5 Statistics Books You Should Read

Since I’m on a bit of a book list kick at the moment, I thought I’d put together my list of the top 5 stats and critical thinking books people should read if they’re looking to go a bit more in depth with any of these topics.  Here they are, in no particular order:

If you’re looking for….a good overview:
How to Lie with Statistics

This is one of those books that should be given to every high school senior, or maybe even earlier. In fact, I know more than a few people who give this out as a gift. It’s 60 years old, but it still packs a punch. It’s written by a journalist, not a statistician, so it’s definitely for the layperson.

If you’re looking for….something a bit more in depth:
Thinking Statistically

If you want to know how to think about statistical concepts without actually having to do any math, this book is for you. What I would get my philosophy major brother for Christmas so we could actually talk about things I’m interested in for once.

If you’re looking for….something a little more medical:
Bad Science: Quacks, Hacks, and Big Pharma Flacks

Ben Goldacre is a doctor from the UK, so it’s no surprise he focuses mostly on bad interpretations of medical data.  He calls out journalists, popular science writers and all sorts of other folks in the process though, and helps consumers be more educated about what’s really going on.
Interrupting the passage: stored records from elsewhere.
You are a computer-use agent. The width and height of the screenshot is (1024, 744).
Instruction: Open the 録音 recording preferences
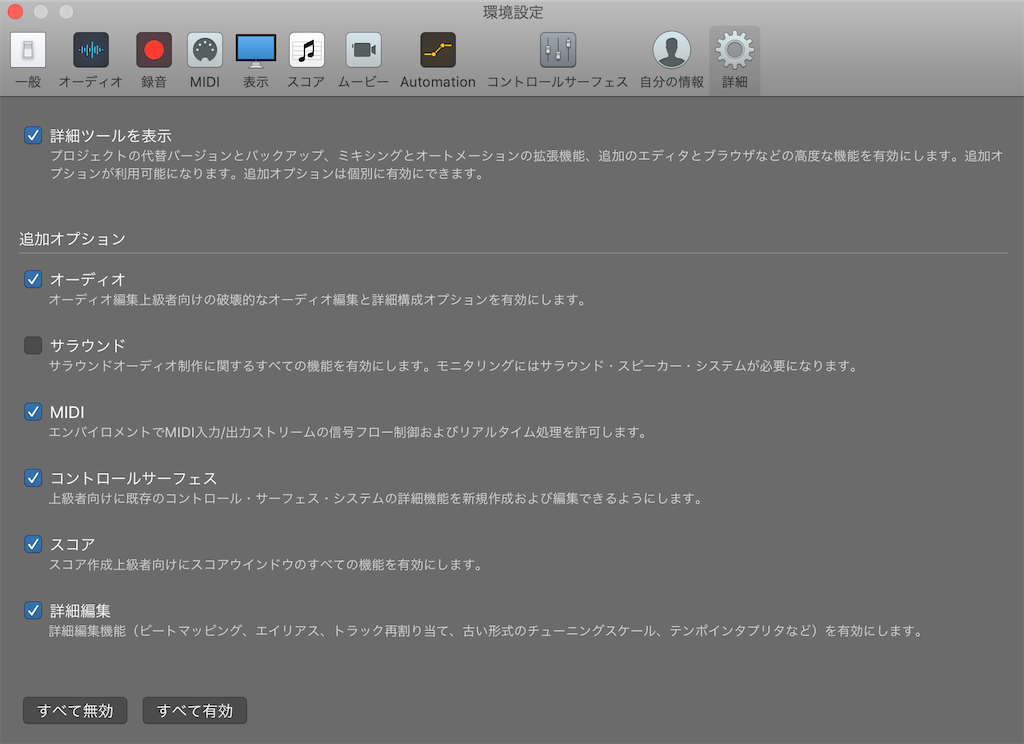click(x=153, y=58)
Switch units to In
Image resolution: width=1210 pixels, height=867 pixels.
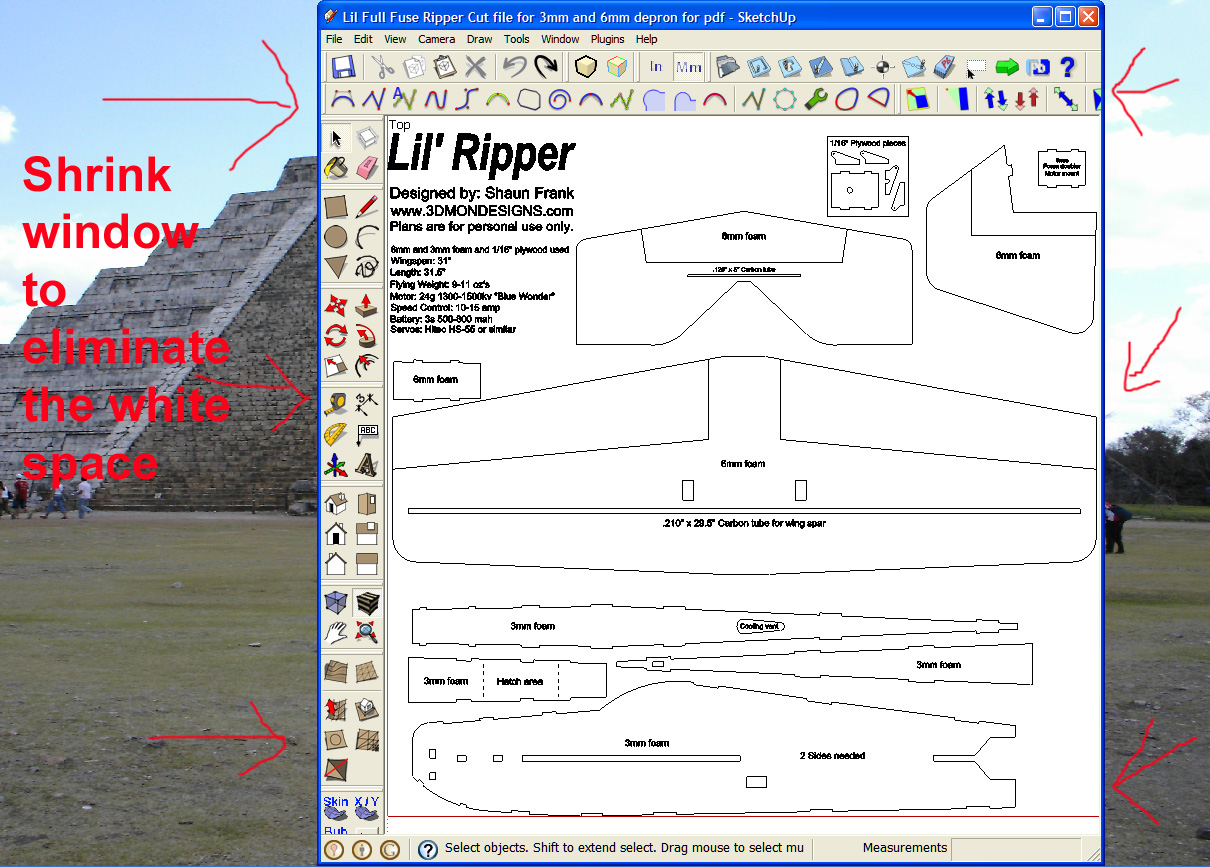click(656, 67)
If you’re looking for….something that will actually help you pass a class:
The Cartoon Guide to Statistics

Not a very advanced class, but a pretty solid re-explaining of stats 101. I keep this one at work and hand it out when people have basic questions or want to brush up on things.

If you’re looking for….a handy guide for those who actually get stats:
Statistical Rules of Thumb

This is one of the few textbooks I actually bought just to have on hand and to flip through for fun. It’s pricey compared to a regular book, but worth it if you’re using statistics a lot and need a in depth reference book. It contains all those “real world” reminders that statisticians can forget if they’re not paying attention. With different sections for basics, observational studies, medicine, etc, and advice like “beware linear models” and “never use a pie chart”, this is my current favorite book.

As always,  further recommendations welcome!